Consigne
Recopiez l'extrait ci-dessous en commençant par « Parce que moi » et en allant jusqu'à « racisées en Europe. », en substituant « policier » à « flic ».

Extrait

--------------------

Pourquoi « aussi » ?
Quel relent
raciste se cache dans ce « aussi » ?
Parce que
seuls les Noirs, ces sauvages mal dégrossis peuvent crier et manifester ?
Parce que moi la Blanche je devrais « être de leur côté » ?
Parce que l’exaspération ambiante aurait à voir avec la couleur de peau ? Ou
serait-ce mon âge respectable qui devrait m’interdire de manifester ? (On
me l’a déjà faite celle-là à Bruxelles, arrêtée lors d’une manifestation le
flic qui contrôlait ma carte d’identité m’a jeté d’un ton méprisant « à
votre âge, qu’est-ce que vous faites là ? Vous devriez rester à la maison »)
Ce petit
mot de cinq lettres, ce « aussi » ponctuant la phrase du chef de
cabine portait en lui tout le poids du racisme systémique qu’ont à subir les
personnes racisées en Europe.
Cerise sur
le gâteau, une fois l’embarquement des nouveaux passagers terminé, l’avion redécollé
avec plus d’une heure trente de retard, dans une ultime tentative de calmer la
grogne ambiante, ce même chef de cabine viendra nous expliquer que « personne
ne manquait à l’appel finalement, c’est le personnel local au sol qui avait mal
compté et transmis de faux chiffres. » Et, conclut-il en venant s’agenouiller
dans l’allée centrale de l’avion pour se mettre à hauteur du premier fauteur de
trouble « vous savez, ce n’est pas bien d’agir ainsi, j’ai des collègues
qui craquent face à tant d’agressivité et qui abandonnent même le métier ».

--------------------

(Enregistrements d'éléments d'interface)
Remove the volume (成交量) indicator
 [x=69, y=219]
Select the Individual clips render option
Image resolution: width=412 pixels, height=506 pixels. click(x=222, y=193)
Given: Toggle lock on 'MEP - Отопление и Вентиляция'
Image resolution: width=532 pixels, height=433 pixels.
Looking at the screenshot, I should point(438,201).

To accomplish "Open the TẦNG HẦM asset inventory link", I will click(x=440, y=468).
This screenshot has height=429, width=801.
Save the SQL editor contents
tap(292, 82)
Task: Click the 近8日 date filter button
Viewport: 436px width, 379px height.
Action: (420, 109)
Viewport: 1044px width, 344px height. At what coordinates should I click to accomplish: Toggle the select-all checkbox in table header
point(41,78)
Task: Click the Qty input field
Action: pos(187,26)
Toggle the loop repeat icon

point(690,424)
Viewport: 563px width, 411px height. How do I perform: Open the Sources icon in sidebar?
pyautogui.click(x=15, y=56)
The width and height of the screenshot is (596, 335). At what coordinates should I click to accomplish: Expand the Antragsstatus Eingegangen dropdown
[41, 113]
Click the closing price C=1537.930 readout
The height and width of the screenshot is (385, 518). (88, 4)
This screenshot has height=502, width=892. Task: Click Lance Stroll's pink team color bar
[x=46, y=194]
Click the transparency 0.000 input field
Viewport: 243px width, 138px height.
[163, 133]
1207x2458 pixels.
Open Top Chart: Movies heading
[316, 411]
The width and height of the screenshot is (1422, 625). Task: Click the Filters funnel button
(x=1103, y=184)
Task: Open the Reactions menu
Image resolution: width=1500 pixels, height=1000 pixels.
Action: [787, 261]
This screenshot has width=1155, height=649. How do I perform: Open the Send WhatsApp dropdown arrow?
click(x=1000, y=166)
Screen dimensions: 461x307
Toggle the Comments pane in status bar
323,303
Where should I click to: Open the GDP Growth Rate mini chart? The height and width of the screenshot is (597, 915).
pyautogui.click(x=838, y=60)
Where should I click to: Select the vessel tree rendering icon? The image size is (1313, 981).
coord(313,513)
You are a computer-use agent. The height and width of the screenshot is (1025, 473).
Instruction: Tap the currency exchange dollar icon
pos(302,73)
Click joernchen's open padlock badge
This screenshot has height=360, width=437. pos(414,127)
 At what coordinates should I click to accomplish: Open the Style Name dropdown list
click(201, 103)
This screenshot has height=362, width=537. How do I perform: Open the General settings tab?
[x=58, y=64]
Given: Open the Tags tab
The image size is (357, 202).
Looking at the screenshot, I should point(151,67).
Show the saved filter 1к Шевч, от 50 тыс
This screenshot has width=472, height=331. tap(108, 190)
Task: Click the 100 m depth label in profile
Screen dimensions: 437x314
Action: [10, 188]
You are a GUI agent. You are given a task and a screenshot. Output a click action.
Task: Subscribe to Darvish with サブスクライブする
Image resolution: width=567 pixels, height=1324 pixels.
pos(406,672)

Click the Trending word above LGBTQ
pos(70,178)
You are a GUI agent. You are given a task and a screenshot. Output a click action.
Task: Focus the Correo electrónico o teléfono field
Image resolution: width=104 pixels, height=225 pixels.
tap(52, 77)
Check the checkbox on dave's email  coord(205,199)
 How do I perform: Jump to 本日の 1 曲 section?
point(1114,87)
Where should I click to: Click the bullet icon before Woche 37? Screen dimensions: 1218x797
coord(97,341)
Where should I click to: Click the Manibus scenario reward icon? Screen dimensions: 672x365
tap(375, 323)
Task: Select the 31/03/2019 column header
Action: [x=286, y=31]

--------------------

Réponse complète
Parce que moi la Blanche je devrais « être de leur côté » ?
Parce que l’exaspération ambiante aurait à voir avec la couleur de peau ? Ou
serait-ce mon âge respectable qui devrait m’interdire de manifester ? (On
me l’a déjà faite celle-là à Bruxelles, arrêtée lors d’une manifestation le
policier qui contrôlait ma carte d’identité m’a jeté d’un ton méprisant « à
votre âge, qu’est-ce que vous faites là ? Vous devriez rester à la maison »)
Ce petit
mot de cinq lettres, ce « aussi » ponctuant la phrase du chef de
cabine portait en lui tout le poids du racisme systémique qu’ont à subir les
personnes racisées en Europe.